An implementation of linear codes optimized for LDPC codes.

A code can be define from either a parity check matrix H or a generator matrix G. These matrices have the property that H G^T = 0.

Example

This is example shows 2 way to define the Hamming code.
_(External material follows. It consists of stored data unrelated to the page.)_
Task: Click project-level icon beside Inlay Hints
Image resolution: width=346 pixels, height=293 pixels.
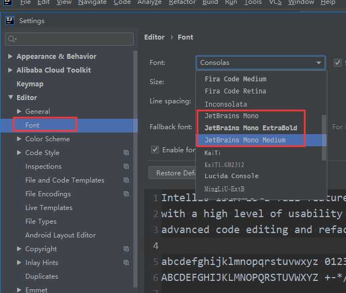Action: [126, 263]
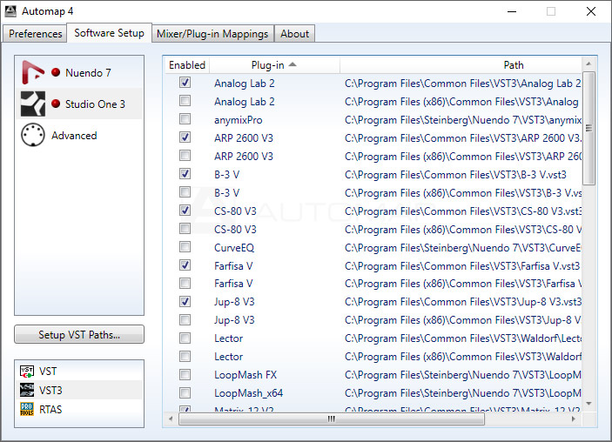
Task: Enable the CurveEQ plug-in checkbox
Action: click(x=185, y=247)
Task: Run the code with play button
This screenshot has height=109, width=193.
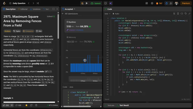Action: [87, 3]
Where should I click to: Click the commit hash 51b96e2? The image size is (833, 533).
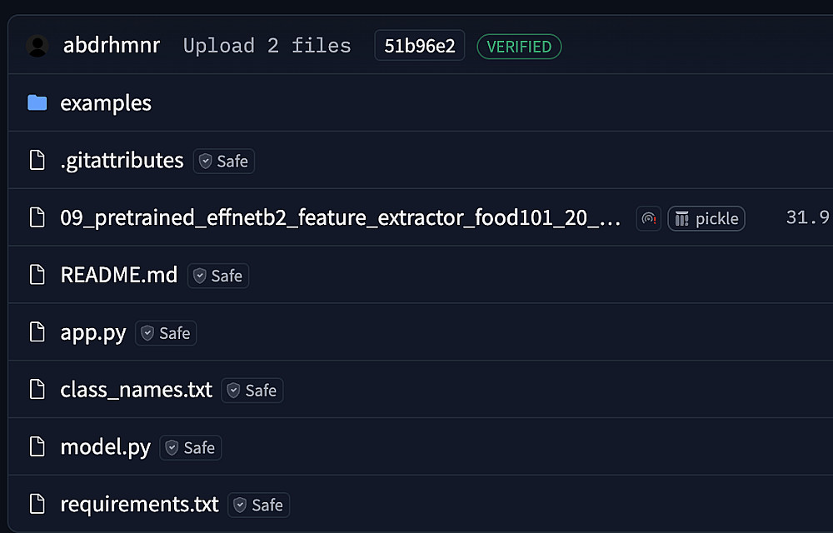pos(419,46)
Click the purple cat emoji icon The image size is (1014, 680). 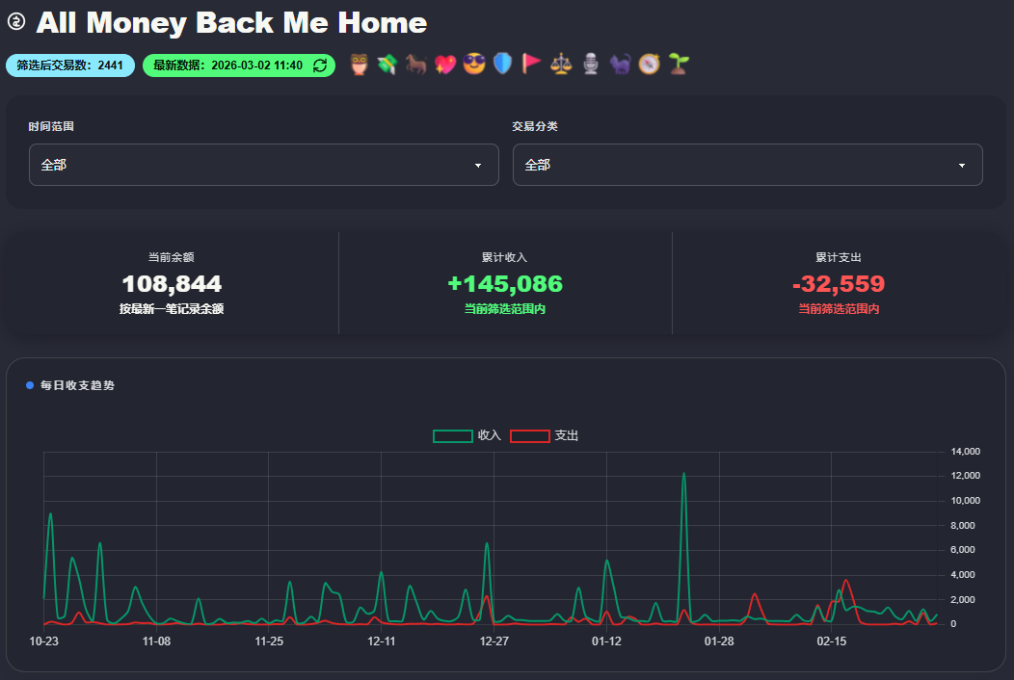click(x=620, y=65)
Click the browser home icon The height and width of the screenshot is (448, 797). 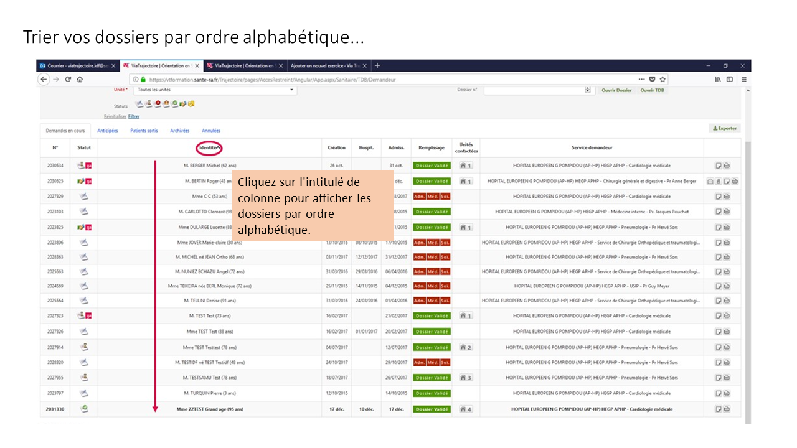(x=80, y=80)

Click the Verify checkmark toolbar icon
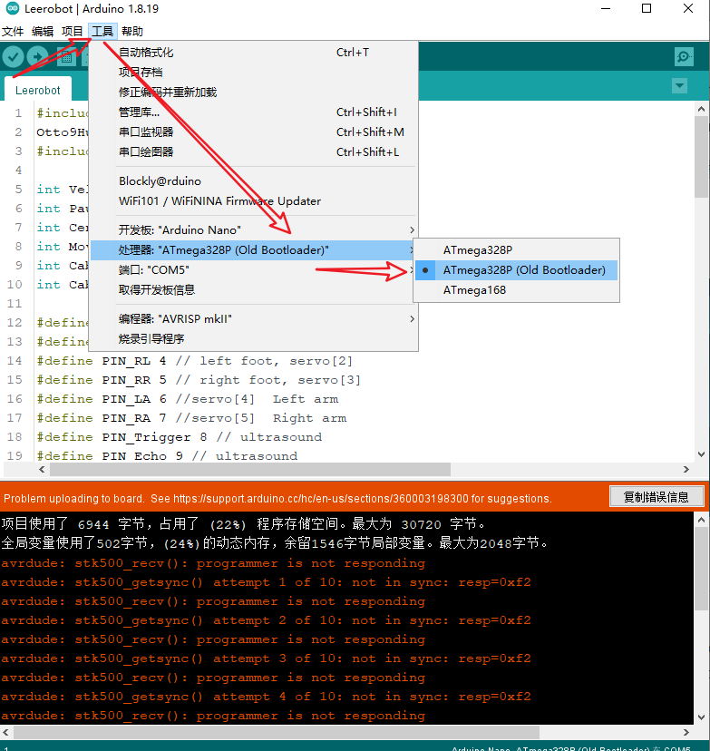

let parity_check_matrix = SparseBinMat::new(
    7,
    vec![vec![0, 1, 2, 4], vec![0, 1, 3, 5], vec![0, 2, 3, 6]]
);
let generator_matrix = SparseBinMat::new(
    7,
    vec![vec![0, 4, 5, 6], vec![1, 4, 5], vec![2, 4, 6], vec![3, 5, 6]]
);

let code_from_parity = LinearCode::from_parity_check_matrix(parity_check_matrix);
let code_from_generator = LinearCode::from_generator_matrix(generator_matrix);

assert!(code_from_parity.has_same_codespace_as(&code_from_generator));

Comparison

Use the == if you want to know if 2 codes have exactly the same parity check matrix and generator matrix. However, since there is freedom in the choice of parity check matrix and generator matrix for the same code, use has_the_same_codespace_as method if you want to know if 2 codes define the same codespace even if they may have different parity check matrix or generator matrix.

Implementations

impl LinearCode

pub fn from_parity_check_matrix(parity_check_matrix: SparseBinMat) -> Self

Creates a new linear code from the given parity check matrix.

Example

// 3 bits repetition code.
let matrix = SparseBinMat::new(3, vec![vec![0, 1], vec![1, 2]]);
let code = LinearCode::from_parity_check_matrix(matrix);

assert_eq!(code.block_size(), 3);
assert_eq!(code.dimension(), 1);
assert_eq!(code.minimal_distance(), Some(3));

pub fn from_generator_matrix(generator_matrix: SparseBinMat) -> Self

Creates a new linear code from the given generator matrix.

Example

// 3 bits repetition code.
let matrix = SparseBinMat::new(3, vec![vec![0, 1, 2]]);
let code = LinearCode::from_generator_matrix(matrix);

assert_eq!(code.block_size(), 3);
assert_eq!(code.dimension(), 1);
assert_eq!(code.minimal_distance(), Some(3));

pub fn repetition_code(block_size: usize) -> Self

Returns a repetition code with the given block size.

Example

let matrix = SparseBinMat::new(3, vec![vec![0, 1], vec![1, 2]]);
let code = LinearCode::from_parity_check_matrix(matrix);

assert!(code.has_same_codespace_as(&LinearCode::repetition_code(3)));

pub fn hamming_code() -> Self

Returns the Hamming code.

Example

let matrix = SparseBinMat::new(
    7,
    vec![vec![3, 4, 5, 6], vec![1, 2, 5, 6], vec![0, 2, 4, 6]],
);
let code = LinearCode::from_parity_check_matrix(matrix);

assert!(code.has_same_codespace_as(&LinearCode::hamming_code()));

pub fn random_regular_code() -> RandomRegularCode

Returns a builder for random LDPC codes with regular parity check matrix.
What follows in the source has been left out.